• **Activity**
Below are the entries to work from; restate word for word the portion that opens with the line containing "Select options (726, 1920)" and closes with the line containing "Musikaufnahmen (146, 874)", keeping both.

• **The data**

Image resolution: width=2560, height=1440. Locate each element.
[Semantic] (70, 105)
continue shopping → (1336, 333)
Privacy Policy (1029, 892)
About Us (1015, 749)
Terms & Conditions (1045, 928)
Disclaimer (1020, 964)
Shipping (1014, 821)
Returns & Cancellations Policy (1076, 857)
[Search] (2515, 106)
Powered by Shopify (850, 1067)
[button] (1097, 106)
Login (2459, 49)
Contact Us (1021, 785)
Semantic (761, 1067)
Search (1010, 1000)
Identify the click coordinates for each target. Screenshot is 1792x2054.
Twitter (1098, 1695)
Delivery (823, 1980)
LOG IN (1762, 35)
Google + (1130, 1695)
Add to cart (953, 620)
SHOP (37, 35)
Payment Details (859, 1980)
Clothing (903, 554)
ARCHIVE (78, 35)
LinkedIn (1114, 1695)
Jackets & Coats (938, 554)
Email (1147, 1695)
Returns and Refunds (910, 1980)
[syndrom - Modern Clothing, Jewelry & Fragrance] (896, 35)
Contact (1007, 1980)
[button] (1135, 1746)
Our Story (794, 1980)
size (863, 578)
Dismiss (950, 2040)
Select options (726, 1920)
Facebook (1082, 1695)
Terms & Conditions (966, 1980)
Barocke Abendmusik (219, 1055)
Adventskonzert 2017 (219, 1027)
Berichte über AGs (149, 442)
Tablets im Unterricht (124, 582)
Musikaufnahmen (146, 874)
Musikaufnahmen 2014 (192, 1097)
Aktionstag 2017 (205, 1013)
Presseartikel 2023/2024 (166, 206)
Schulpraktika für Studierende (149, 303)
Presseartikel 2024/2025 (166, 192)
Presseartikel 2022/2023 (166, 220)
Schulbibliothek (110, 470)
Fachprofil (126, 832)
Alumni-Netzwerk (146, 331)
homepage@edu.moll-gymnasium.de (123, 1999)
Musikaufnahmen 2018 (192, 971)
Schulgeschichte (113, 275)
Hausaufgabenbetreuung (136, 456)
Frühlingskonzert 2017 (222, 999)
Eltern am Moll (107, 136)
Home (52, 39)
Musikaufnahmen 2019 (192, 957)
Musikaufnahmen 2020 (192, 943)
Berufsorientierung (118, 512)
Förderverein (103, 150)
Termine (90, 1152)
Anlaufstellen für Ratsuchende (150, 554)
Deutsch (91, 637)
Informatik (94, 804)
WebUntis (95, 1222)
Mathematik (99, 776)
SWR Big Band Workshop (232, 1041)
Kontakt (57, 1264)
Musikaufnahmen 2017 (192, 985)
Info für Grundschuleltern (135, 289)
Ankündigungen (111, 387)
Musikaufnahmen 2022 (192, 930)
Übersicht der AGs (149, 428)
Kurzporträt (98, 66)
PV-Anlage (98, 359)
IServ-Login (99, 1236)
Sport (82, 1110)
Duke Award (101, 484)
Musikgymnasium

• **Result of this exercise**
Select options (726, 1920)
Facebook (1082, 1695)
Terms & Conditions (966, 1980)
Barocke Abendmusik (219, 1055)
Adventskonzert 2017 (219, 1027)
Berichte über AGs (149, 442)
Tablets im Unterricht (124, 582)
Musikaufnahmen (146, 874)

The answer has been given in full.